Given text:

# Lecture 19

## Reading Data



In [None]:
!ls 

In [None]:
!cat Scores.csv

## Comma Separated Values (CSV) File Format

The simplest and most common file format for storing data is called Comma Separated Values (CSV). Generally a CSV file represents a table, with the top row (first line of the file) consisting of the labels of the columns (separated by commas). Generally each column keeps a different feature or field. For example for student data, the first column could be the name, second the ID, third major, etc. After the first line, each row hold the data for one data point or example. In the case of student data, each row could correspond to one student.

### Reading CSV Files

There are lots of libraries for reading CSV files into memory. Before we start using them, lets write our own. We'll need two things:

* Means of reading and interpreting the file.
* A representation of the read data in memory.

We have written a simple CSV reader before. Lets recall one of the ways in python to read a file.

In [None]:
f=open("Scores.csv","r")
first_line = f.readline()

line = f.readline()
while line:
    print(line)
    line = f.readline()

f.close()

Let's work on the first line, which is special:

In [None]:
f=open("Scores.csv","r")

Information shown:
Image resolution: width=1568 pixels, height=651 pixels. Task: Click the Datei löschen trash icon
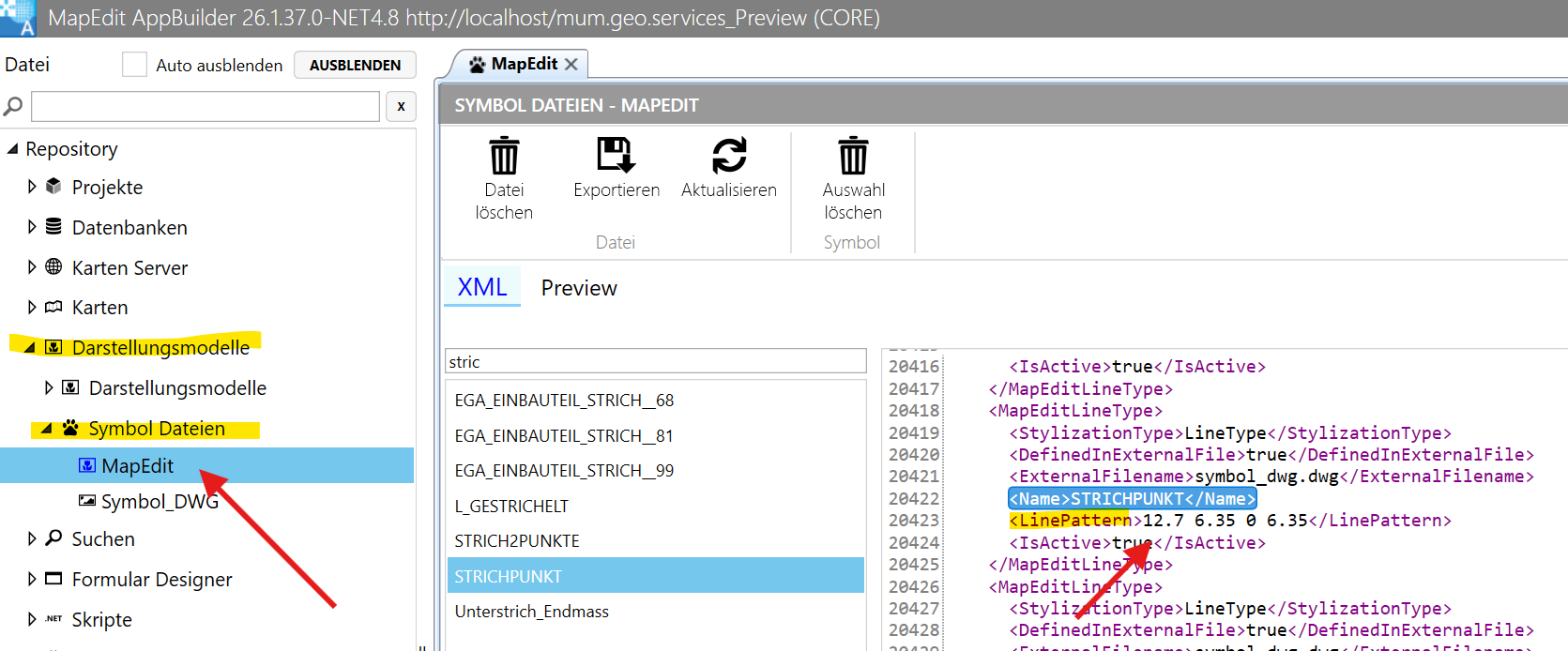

Complete the following:
**A.** Write out the part of the lecture notes on reading CSV files that opens with the words containing "There are lots" and closes with "data in memory.".
**B.** In the lecture notes on reading CSV files, which fields are suggested as example columns for student data?
**C.** Carry the lecture notes on reading CSV files forward from the point where they stop.

Outputs in order:
**A.**
There are lots of libraries for reading CSV files into memory. Before we start using them, lets write our own. We'll need two things:

* Means of reading and interpreting the file.
* A representation of the read data in memory.

**B.** Name, ID, major

**C.**
first_line = f.readline()
print(first_line.split(","))
f.close()

It appears that each line ends with `\n`. Here's how we can remove these newlines.

In [None]:
f=open("Scores.csv","r")
first_line = f.readline().rstrip()
print(first_line.split(","))
f.close()

Finally lets store the first line, which is a list of the column names:

In [None]:
f=open("Scores.csv","r")
first_line = f.readline().rstrip()
fields=first_line.split(",")
f.close()

In [None]:
f=open("Scores.csv","r")
first_line = f.readline().rstrip()
fields=first_line.split(",")

data=list()

line = f.readline().rstrip()
while line:
    data.append(line.split(","))
    line = f.readline().rstrip()

f.close()

In [None]:
data

We have the basics down, but we have more things to consider:
* We have written some example code, we should now write something that is general and we could use in different instances. 
* The fields can be different types: strings, numbers (integer or floating point). We should store the fields as the correct data type.
* Still need to figure out how we will store the data in memory.


We have some options on how to proceed:
   * We could write a CSV reader function that given the filename of a CSV file, reads the data and returns it as a standard python data object. There are various suitable such representations, so we'll either have to pick one or provide some options to allow for other ones.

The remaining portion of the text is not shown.